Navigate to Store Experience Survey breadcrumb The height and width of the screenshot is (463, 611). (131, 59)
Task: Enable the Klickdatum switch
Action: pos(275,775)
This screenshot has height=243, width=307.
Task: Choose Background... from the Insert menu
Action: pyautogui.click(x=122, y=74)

—————

*Work to complete:* Write out the whole listing above again, word for word, with no changes.

*Final result:*
Navigate to Store Experience Survey breadcrumb The height and width of the screenshot is (463, 611). (131, 59)
Task: Enable the Klickdatum switch
Action: pos(275,775)
This screenshot has height=243, width=307.
Task: Choose Background... from the Insert menu
Action: pyautogui.click(x=122, y=74)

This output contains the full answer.